‘Just a very long-winded way of shouting boo.” So says the hero of Daniel Kitson’s Maybe a Ghost Story about, er, ghost stories. In the pre-publicity for this Halloween special, the comedian casts himself as an unlikely purveyor of thrills and chills: “I’ve never been comfortable with (or really, any good at) frightening people.” There’s no one better, though, at storytelling by the imaginary fireside, or at mining our seasonal traditions for laughs and feels – as he proved with his terrific A Show for Christmas almost a decade ago.
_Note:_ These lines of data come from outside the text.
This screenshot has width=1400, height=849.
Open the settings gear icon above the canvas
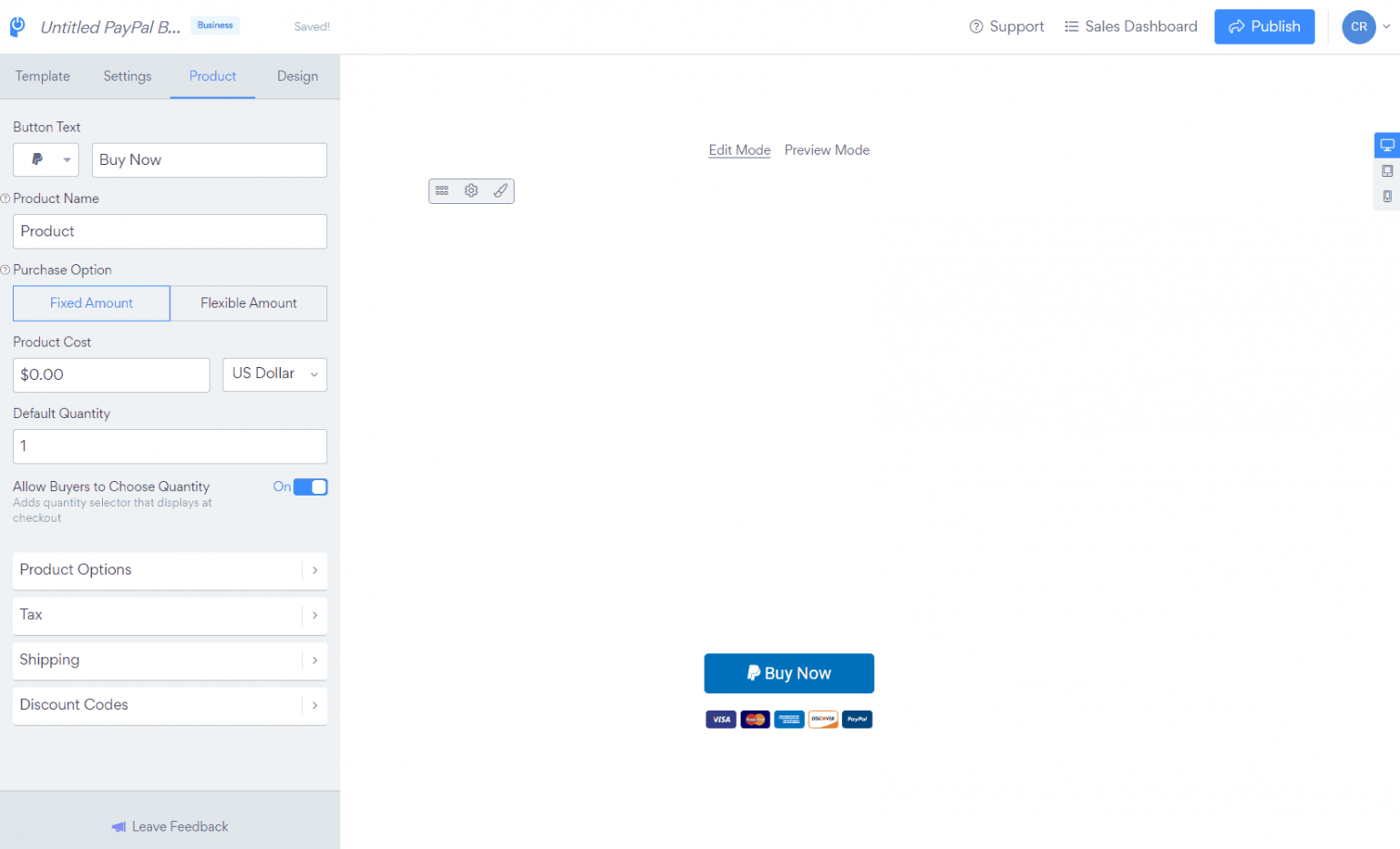coord(471,190)
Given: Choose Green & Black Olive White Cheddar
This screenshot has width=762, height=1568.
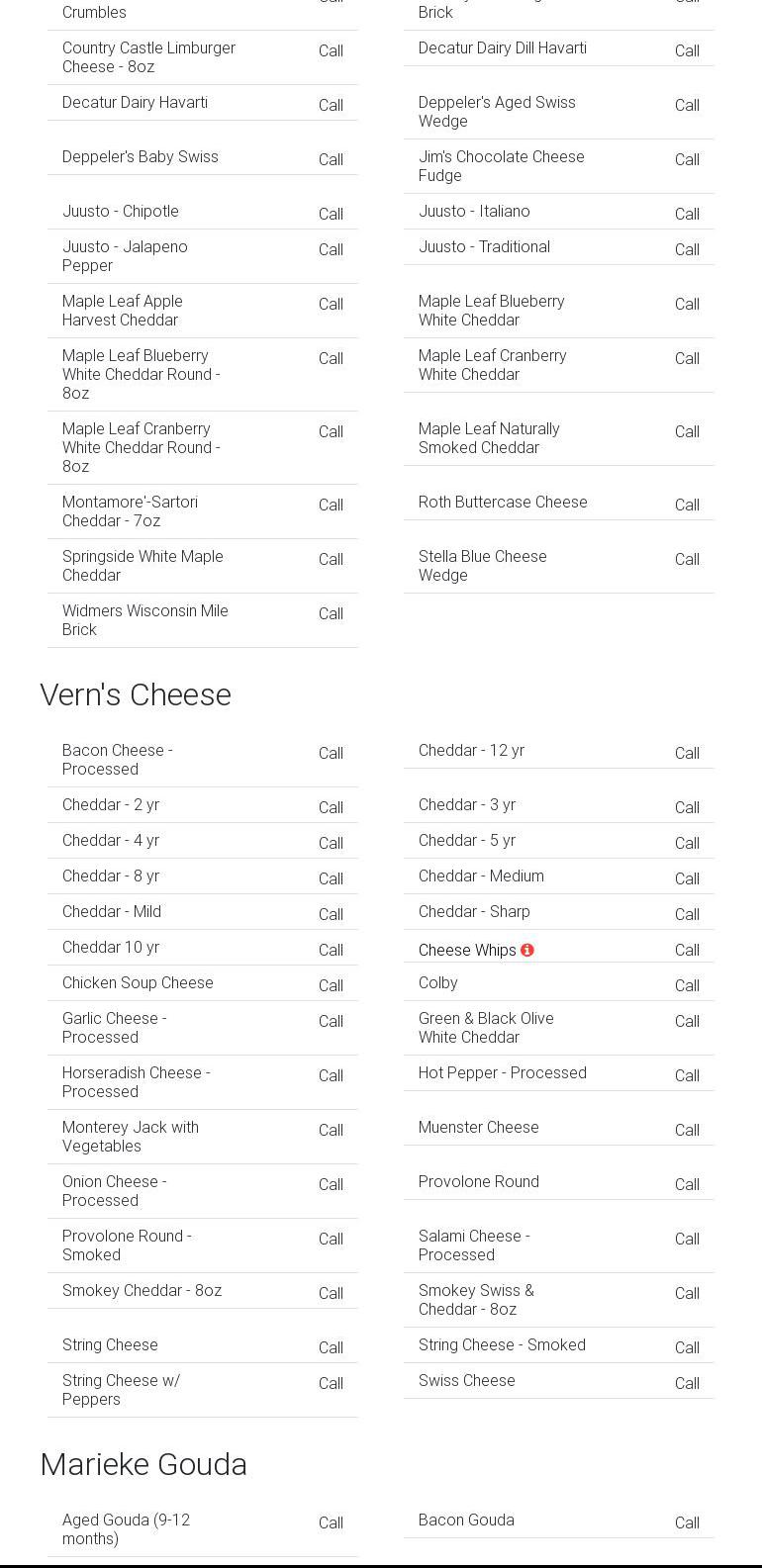Looking at the screenshot, I should (x=486, y=1028).
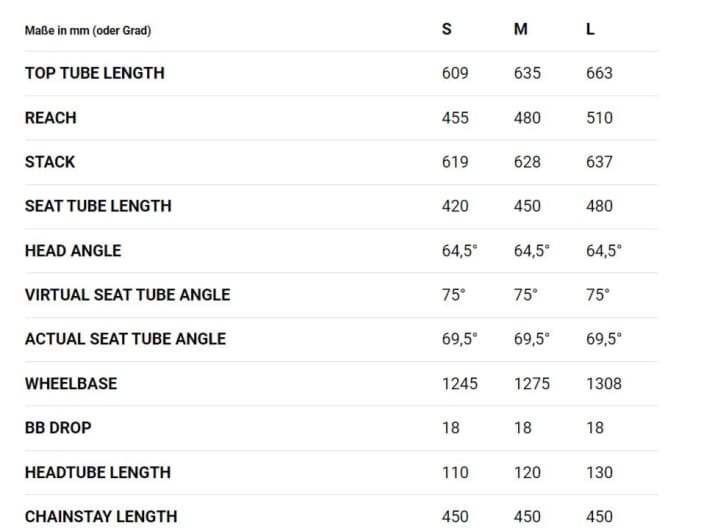Select the SEAT TUBE LENGTH row label
Image resolution: width=712 pixels, height=528 pixels.
tap(98, 206)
You could call Maybe a Ghost Story a companion piece to that precursor – or you could call it a knock-off. That’s not to take for granted how pleasurable it is: as ever, Kitson’s writing is wonderfully spry, his two protagonists quite the double-act with their pass-the-time dialogues about Halloween custom and the virtues of cheap sweets. And his performance is as homely and spontaneous as ever. (On receiving an unexpected laugh: “It’s fun, isn’t it, discovering this together?”) The Globe is the perfect venue, too, for this unadorned exercise in yarn-spinning, which features just Kitson, on a stool, reading from his notebook. And us.
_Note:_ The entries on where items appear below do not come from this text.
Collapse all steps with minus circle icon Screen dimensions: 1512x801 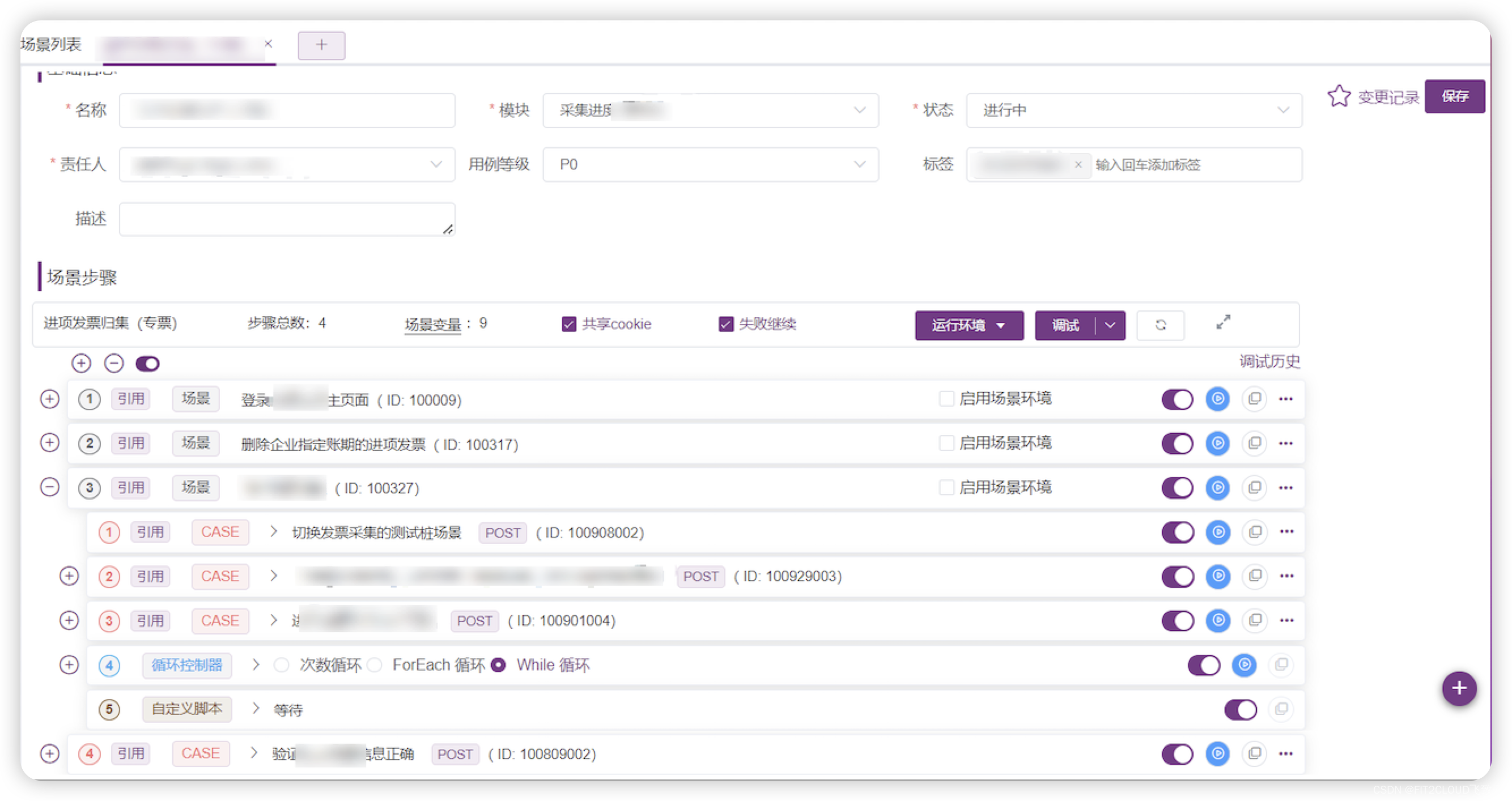pyautogui.click(x=114, y=363)
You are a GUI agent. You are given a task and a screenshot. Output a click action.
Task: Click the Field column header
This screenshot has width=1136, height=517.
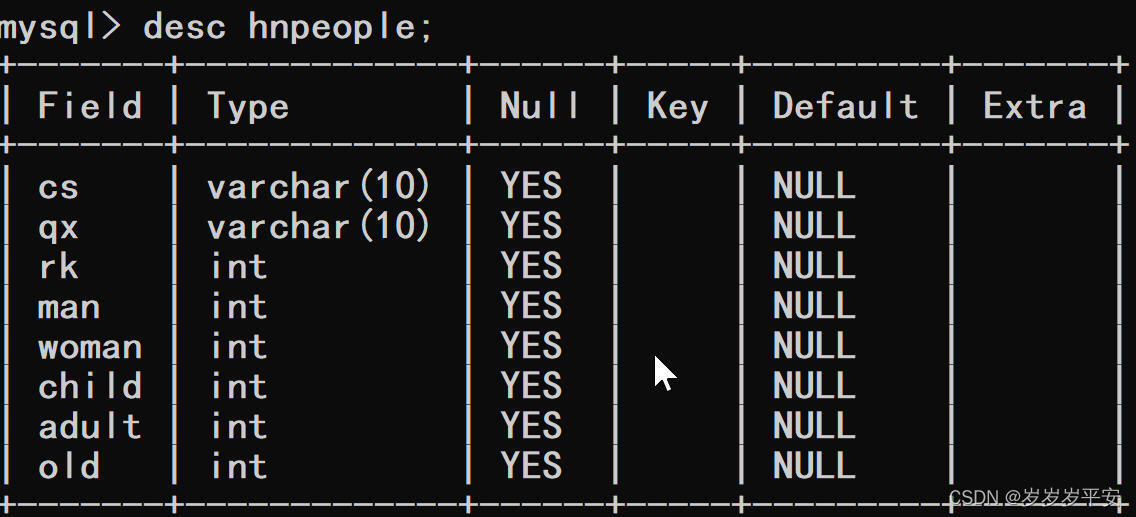[x=90, y=106]
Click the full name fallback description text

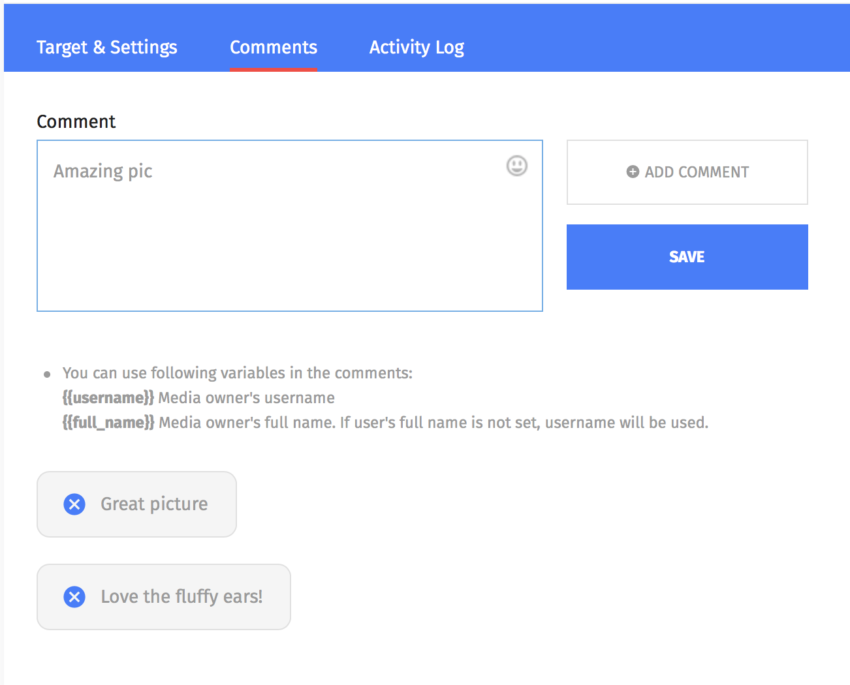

As with A Show for Christmas, his story applies itself to tradition: why do we observe it, what does it all really mean? It’s not Kitson’s fault that Halloween’s rituals are less emotionally resonant to most of us than the ones we enact two months later. One of his protagonists here is trying to fix that, waging a one-ghost campaign to rewild the sanitised customs of All Hallows Eve. Maybe a Ghost Story (like its Christmas predecessor) finds said ghost hitching a ride with a main character, Graham, travelling home for the season. The ensuing twists are not exactly out of the blue, and the ongoing concealment of the mysterious passenger’s identity asks a lot of our credulity.
But I was happy to stretch mine to fit – because Kitson’s dialogues (think: standup routines in Halloween disguise) still sparkle and he plays fun games with our ghost-story expectations. There may be few frights here – but there’s plenty to delight.